§ Extracted data entries
╔══

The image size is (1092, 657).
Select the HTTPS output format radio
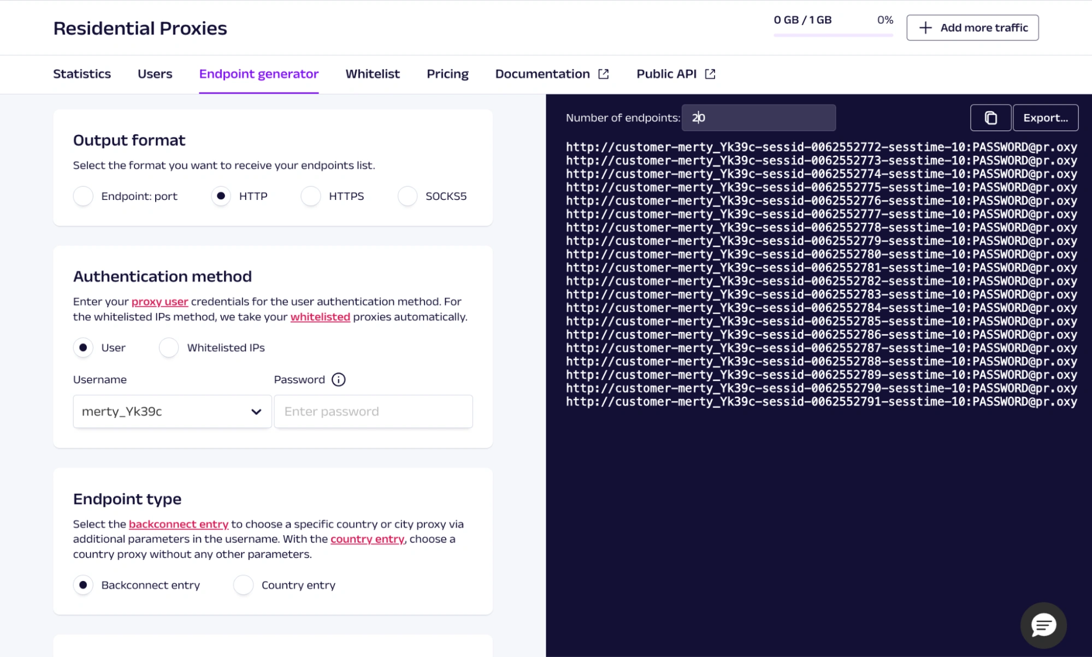click(x=311, y=196)
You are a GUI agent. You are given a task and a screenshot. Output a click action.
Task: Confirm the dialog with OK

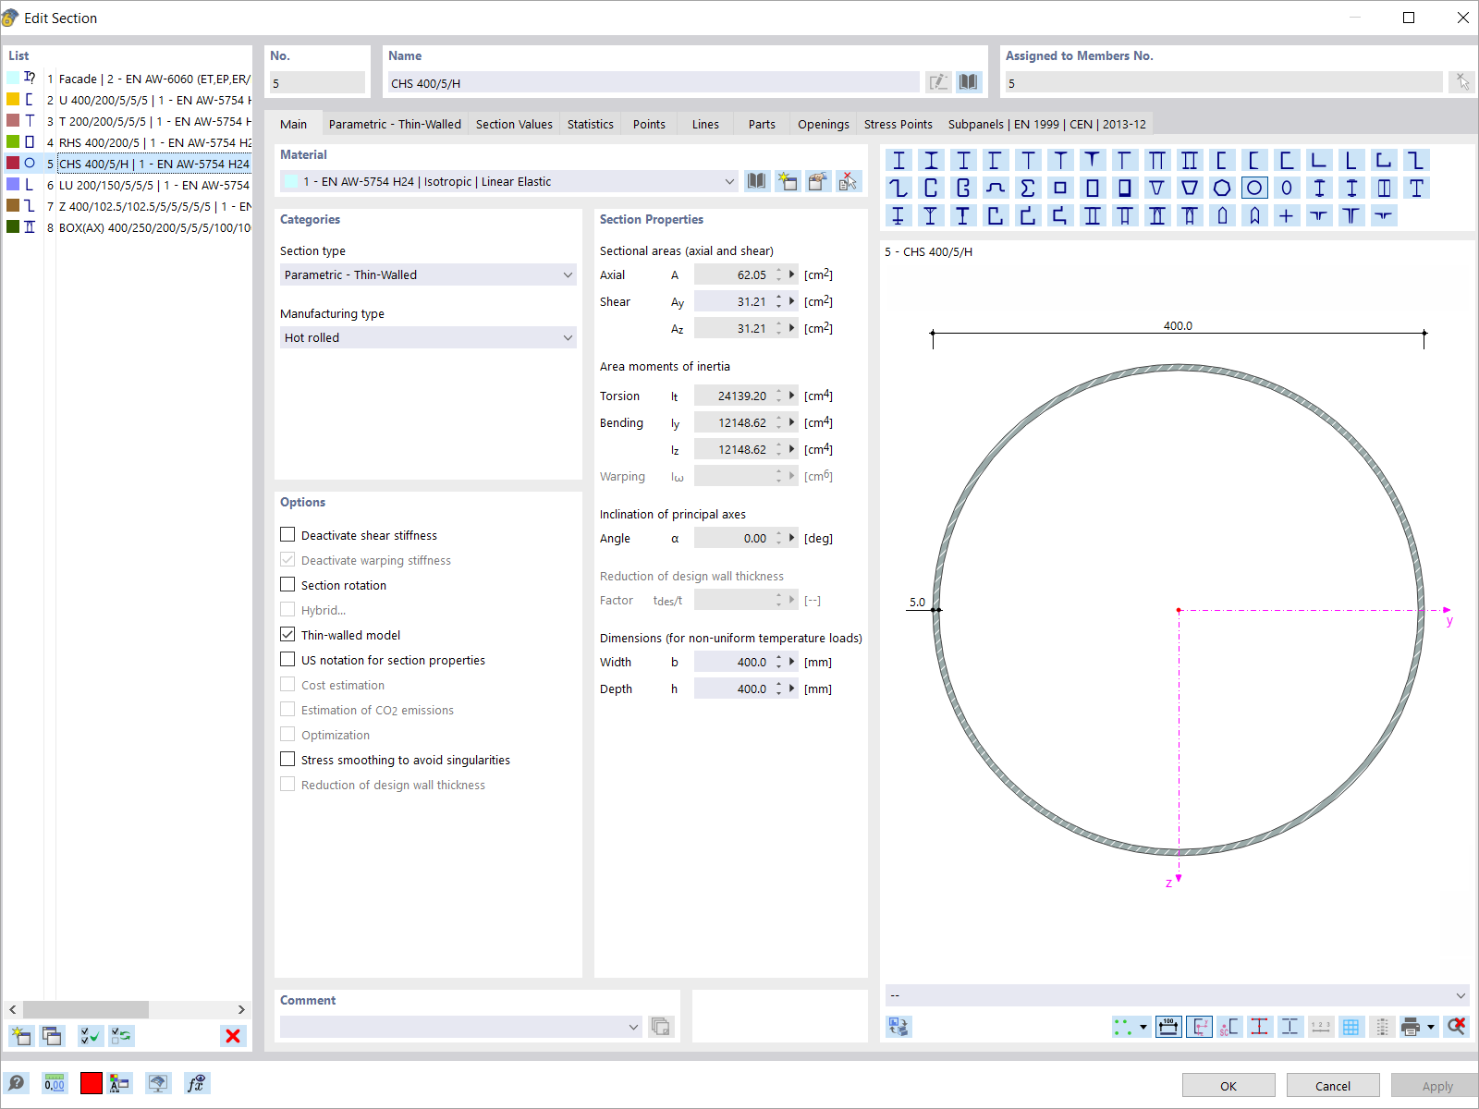point(1228,1085)
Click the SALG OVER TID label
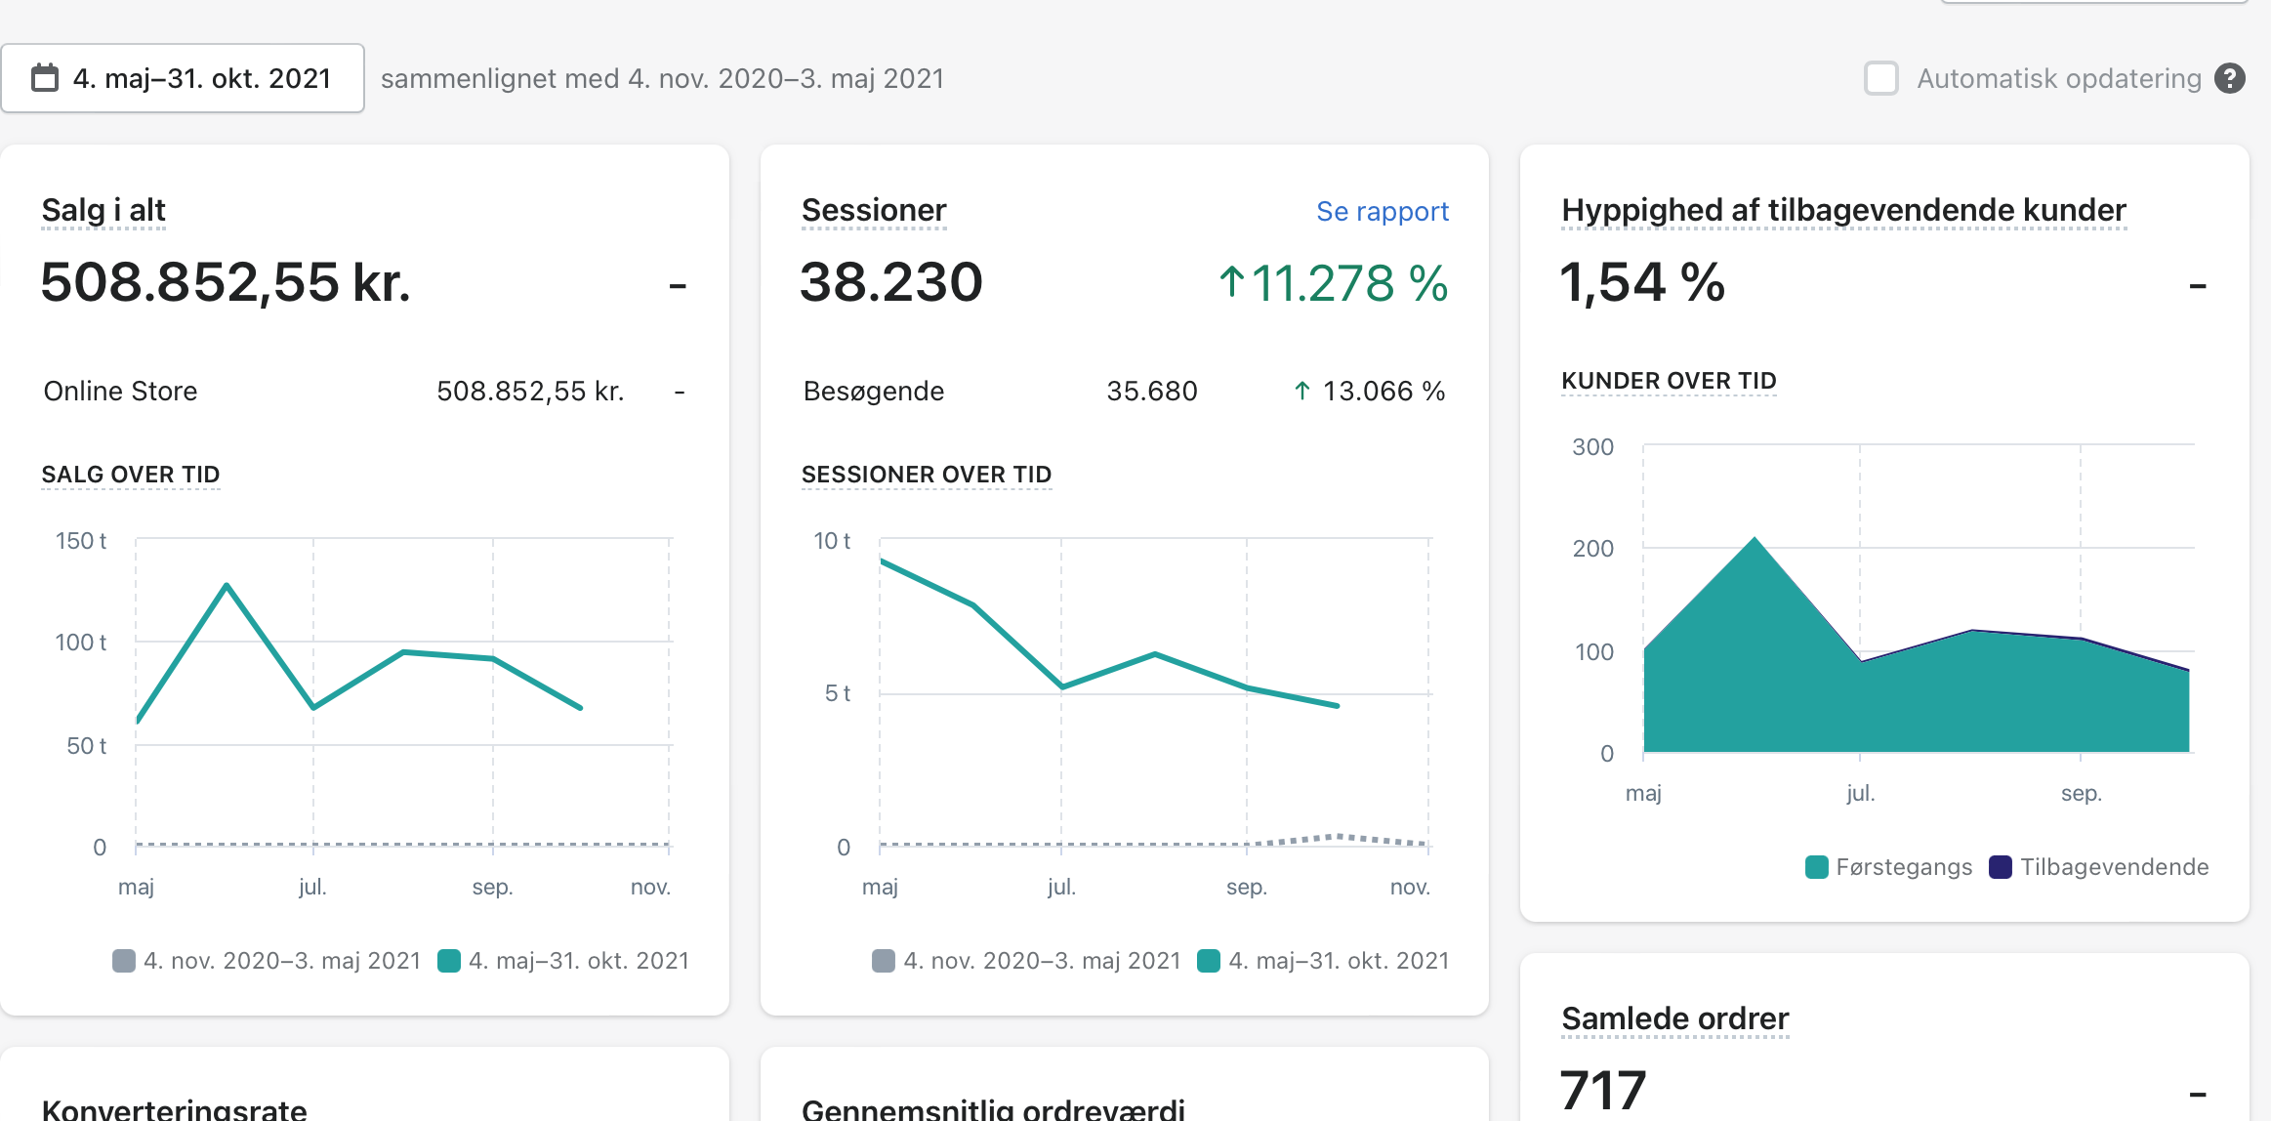 coord(131,475)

╚══

§ INSTRUCTIONS TO FOLLOW
The records above must be printed exactly, but the pictures they hold should be omitted.

§ EXERCISE ANSWER
The image size is (1092, 657).
Select the HTTPS output format radio
click(x=311, y=196)
You are a GUI agent. You are given a task and a screenshot. Output a click action.
Task: Confirm the dialog with OK

point(1228,1085)
Click the SALG OVER TID label
 coord(131,475)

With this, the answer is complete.